Hypothetically though, if Torre wanted to stay, simply making the playoffs wouldn't save his job, as ridiculous as that sounds. In Steinbrenner's eyes, the Yankees aren't built to make the playoffs, they're built to win the World Series and they haven't done since Bill Clinton was in the White House.

Frank (London): Gary, why is Christian Guzman still in the majors? He is aweful at the plate and not even that good anymore in the field. Thx.
Is that the way they spell "awful" in England, or is that just a typo. Either way, I think "aweful" is a fantastic way to describe Cristian Guzman.

aweful
adj.

1. Awe-inspiring terribleness.
2. Disbelieving awfulness.
e.g. Cristian Guzman's aweful .188 batting average has inspired scores of his Dominican brethren to claim the Nationals shortstop is actually Puerto Rican.
My hatred of Guzman is well-documented (many can attest to the fact that I have been yelling about the signing since that fateful day it was announced.
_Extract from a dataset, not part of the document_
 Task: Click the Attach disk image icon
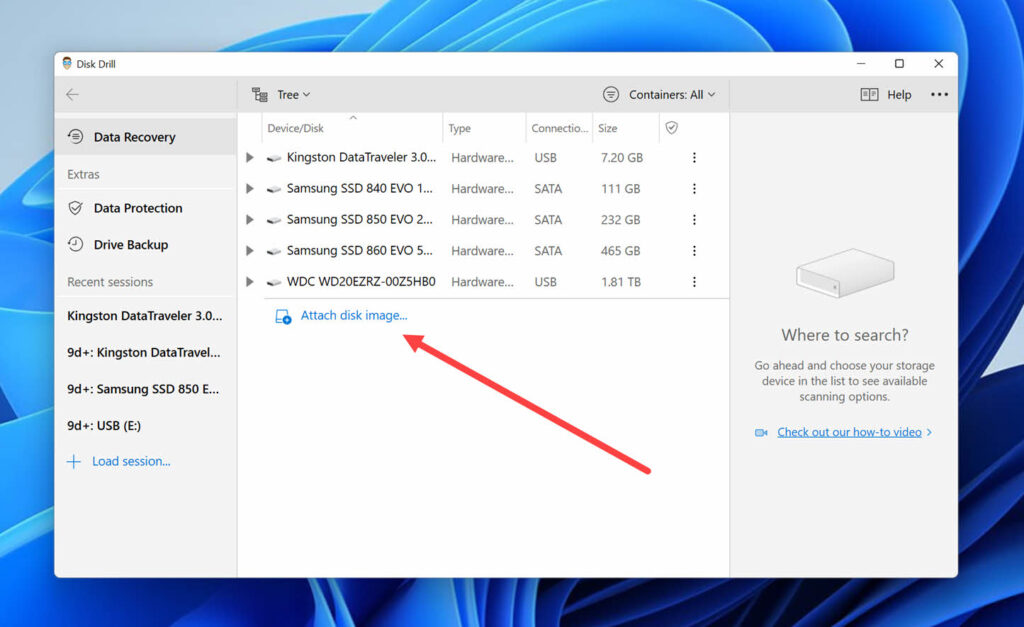(x=281, y=315)
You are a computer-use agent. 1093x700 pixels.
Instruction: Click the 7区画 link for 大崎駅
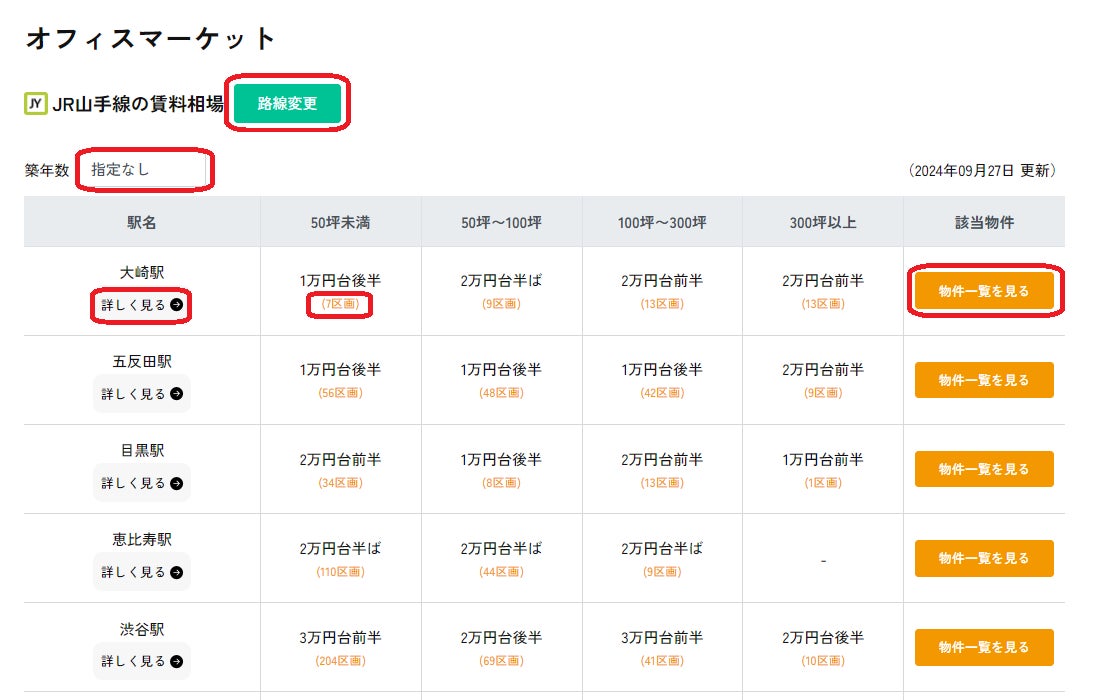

On Opening Day in Philly I told my buddy Falkow that I had two missions for the baseball season:
1) Get people in the D.C. area to start referring to Brad Wilkerson as "Big Daddy"
2) Using a stolen DeLorean and a flux capacitor made from old pinball machine parts, build a time machine, kidnap Michael J. Fox and make him go back to February to prevent both Cristian Guzman's signing and old Biff from giving his younger self the exact score of the Super Bowl, which enabled young Biff to get the money to set up BiffCo which financed the paying-off of the refs in the Wake Forest-West Virginia NCAA Tournament game.
So far I have a few people calling Wilkerson Big Daddy, but I'm having trouble getting the plutonium I need for my second plan.) so there's no need to go into it further at the moment.
And by the way Frank, who the hell is Gary?

James (Las Vegas, NV): Rob, At this time, who is the best eligible player not currently in the HOF?
The list begins and ends with RBI Baseball legend Ruppert Jones.

Anand (New York, NY): How much of a disappointment has Paul DePodesta been as the Dodgers GM? How bad does signing Derek Lowe to that albatross of a contract look now?
One of the protagonists in Moneyball, DePodesta has done little in his brief stint as Dodgers GM to suggest any similarities to his mentor Billy Beane.
(An aside: Normally, I agree with Michael Wilbon on most issues, but I can't stand how he has recently been ripping Billy Beane because the A's flame out in the first round of the playoffs.
It's not just Wilbon though, idiots like Joe Morgan and John Kruk have been on Beane's case too, presumably because Morgan and Kruk have an ingrained dislike for anybody who can actually form a rational thought.
Beane, working with one of the lowest payrolls in the league, has seen his team get to the playoffs in four of the last five years. And he's done it while losing two MVP's (Jason Giambi and Miguel Tejada) and nearly every other star player to come through the Bay Area. That's simply amazing.
Beane is the best GM in the game and should be respected as such. It's not his fault the A's can't be the Yankees or Red Sox in October the same way the Braves' playoff woes can't be pinned on John Schuerholz.
Blame the team and managers for an inability to win in October; the GM's job is done by that point.
I have more to say about this, but have strayed way too far off-topic already.)
The Derek Lowe signing was simply insane; DePodesta was taking a cue from NBA GM's and rewarding a player for his performance in the playoffs and turning a blind-eye to Lowe's crappy 2004 season.